Zioko Mbenza señaló que, mientras la Organización Mundial de la Salud (OMS) plantea la necesidad de triplicar la capacidad de tratamiento y rastrear al 95 por ciento de los contactos para frenar la transmisión, los centros de salud locales enfrentan una marcada falta de Equipos de Protección Individual (EPI), lejía, cloro e incluso agua corriente. También indicó que se brindó capacitación y se distribuyó material, aunque “en cantidades ínfimas”.
El representante de Medicusmundi sostuvo además que la proporción de enfermeros y agentes comunitarios capacitados continúa siendo “alarmantemente baja”. La crisis fue catalogada como una Emergencia de Salud Pública de Importancia Internacional (ESPII) y acumulaba más de 4.400 casos confirmados y 2.325 muertes al 17 de agosto.

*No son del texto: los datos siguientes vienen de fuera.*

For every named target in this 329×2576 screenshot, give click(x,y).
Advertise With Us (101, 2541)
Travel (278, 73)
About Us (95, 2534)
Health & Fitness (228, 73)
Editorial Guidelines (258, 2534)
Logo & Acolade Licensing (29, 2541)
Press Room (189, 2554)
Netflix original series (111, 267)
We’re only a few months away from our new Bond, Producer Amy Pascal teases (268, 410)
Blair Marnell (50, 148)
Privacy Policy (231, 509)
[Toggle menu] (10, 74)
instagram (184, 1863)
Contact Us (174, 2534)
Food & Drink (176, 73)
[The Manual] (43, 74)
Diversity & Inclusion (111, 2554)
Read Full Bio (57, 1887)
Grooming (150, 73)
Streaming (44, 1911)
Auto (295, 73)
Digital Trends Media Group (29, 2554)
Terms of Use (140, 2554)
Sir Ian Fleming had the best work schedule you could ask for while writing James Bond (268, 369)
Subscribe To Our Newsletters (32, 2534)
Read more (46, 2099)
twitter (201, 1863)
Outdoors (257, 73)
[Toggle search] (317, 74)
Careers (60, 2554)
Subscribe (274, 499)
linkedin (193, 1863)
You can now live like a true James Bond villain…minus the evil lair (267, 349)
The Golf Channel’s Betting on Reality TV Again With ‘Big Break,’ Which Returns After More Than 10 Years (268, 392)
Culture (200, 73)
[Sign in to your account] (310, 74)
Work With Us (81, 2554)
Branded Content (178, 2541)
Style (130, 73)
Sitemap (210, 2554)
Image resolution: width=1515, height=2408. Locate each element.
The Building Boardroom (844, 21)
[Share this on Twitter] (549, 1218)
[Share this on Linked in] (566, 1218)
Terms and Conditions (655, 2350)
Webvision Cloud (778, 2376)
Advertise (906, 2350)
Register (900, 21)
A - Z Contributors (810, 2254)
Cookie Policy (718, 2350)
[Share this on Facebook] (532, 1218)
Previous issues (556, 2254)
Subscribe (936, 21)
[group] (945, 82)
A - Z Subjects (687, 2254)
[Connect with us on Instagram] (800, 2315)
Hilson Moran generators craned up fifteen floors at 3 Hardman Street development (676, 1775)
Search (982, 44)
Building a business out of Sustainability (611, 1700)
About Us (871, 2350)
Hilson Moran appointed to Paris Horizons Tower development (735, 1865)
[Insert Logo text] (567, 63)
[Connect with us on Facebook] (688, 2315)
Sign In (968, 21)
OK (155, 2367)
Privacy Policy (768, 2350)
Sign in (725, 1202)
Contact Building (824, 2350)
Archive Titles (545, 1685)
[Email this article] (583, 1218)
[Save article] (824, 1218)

Según explicó, en Alto Uele la epidemia fue declarada con retraso debido a la demora en la llegada de los resultados de laboratorio. En lugares como Pawa, la letalidad supera el 82 por ciento, mientras que los centros de salud de Isiro y Wamba reciben un flujo constante de pacientes, principalmente procedentes de canteras mineras informales como PK 51 o Niana. Zioko Mbenza describió que esas personas llegan sin recursos y exhaustas.